Teks Pilihan |
Kamis, 12 Oktober 2017

Defenisi dan sejarah perkemabangan radio

  1. RADIO

Radio adalah teknologi yang digunakan untuk pengiriman sinyal dengan cara modulasi dan radiasi (gelombang elektromagnetik). Gelombang ini melintasi dan merambat lewat udara dan bisa juga merambat lewat ruang angkasa yang hampa udara, karena gelombang ini tidak memerlukan medium pengangkut (seperti molekul udara).
Radio menurut ensiklopedi indonesia yaitu: penyampaian informasi dengan pemanfaatan gelombang elektromagnetik bebas yang memiliki frekuensi kurang dari 300 GHz (panjang gelombang lebih besar dari 1 mm). Sedangkan istilah Siaran Radio berasal dari kata radio broadcast, artinya penyampaian informasi kepada khalayak berupa siaran yang berjalan satu arah dengan memanfaatkan gelombang radio sebagai media.
Sedangkan menurut versi undang-undang penyiaran no 32/2002: kegiatan pemancar luasan siaran melalui sarana pemancaran dan transmisi di darat, laut, atau diantariksa dengan menggunakan spektrum frekuensi radio melalui udara untuk dapat diterima serentak dan bersamaan oleh masyarakat dengn perangkat penerima siaran, yang dilakukan secara teratur dan berkesinambungan.

  Sejarah dan perkembangan Radio di Indonesia

Perkembangan radio secara teknologi bisa dilacak dari penemuan yang dilakukan oleh Gugleimo Marconi pada abad 19 M. Dengan mendasarkan pada gelombang elektromagnetik yang ditemukan oleh Heinrich Hertz, Marconi yang berlatar belakang keluarga kaya di masaya melakukan eksperimen. Eksperimennya sukses dengan ditandai terkirimnya sinyal melewati sisi perbukitan diluar rumah keluarganya di Bologna, Italia (Bittner, 1986:97).

Isi Data |

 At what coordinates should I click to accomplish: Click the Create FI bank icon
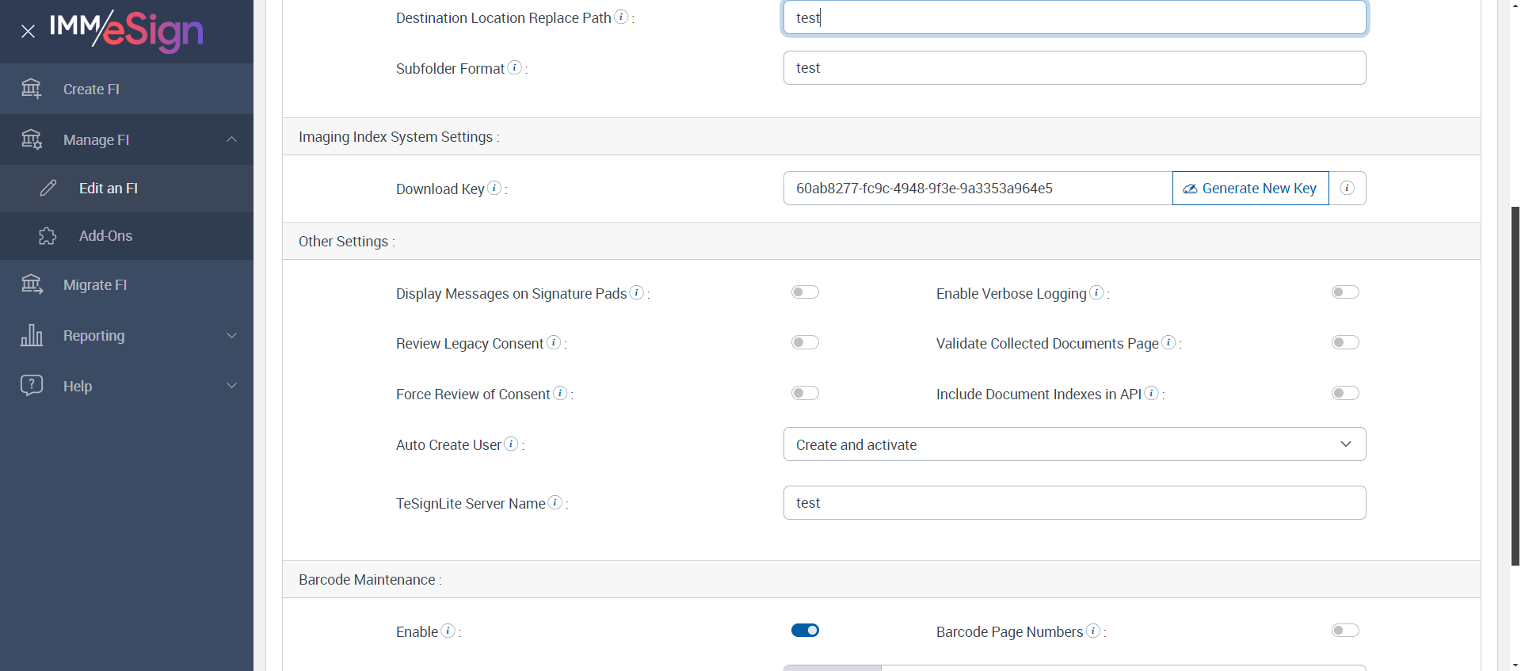pos(32,89)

Petunjuk Kerja | Tolong berikan salinan persis bagian teks tentang radio yang dimulai dengan kata-kata "Defenisi dan sejarah" dan diakhiri dengan "radio sebagai media.".

Hasil Latihan |
Defenisi dan sejarah perkemabangan radio

  1. RADIO

Radio adalah teknologi yang digunakan untuk pengiriman sinyal dengan cara modulasi dan radiasi (gelombang elektromagnetik). Gelombang ini melintasi dan merambat lewat udara dan bisa juga merambat lewat ruang angkasa yang hampa udara, karena gelombang ini tidak memerlukan medium pengangkut (seperti molekul udara).
Radio menurut ensiklopedi indonesia yaitu: penyampaian informasi dengan pemanfaatan gelombang elektromagnetik bebas yang memiliki frekuensi kurang dari 300 GHz (panjang gelombang lebih besar dari 1 mm). Sedangkan istilah Siaran Radio berasal dari kata radio broadcast, artinya penyampaian informasi kepada khalayak berupa siaran yang berjalan satu arah dengan memanfaatkan gelombang radio sebagai media.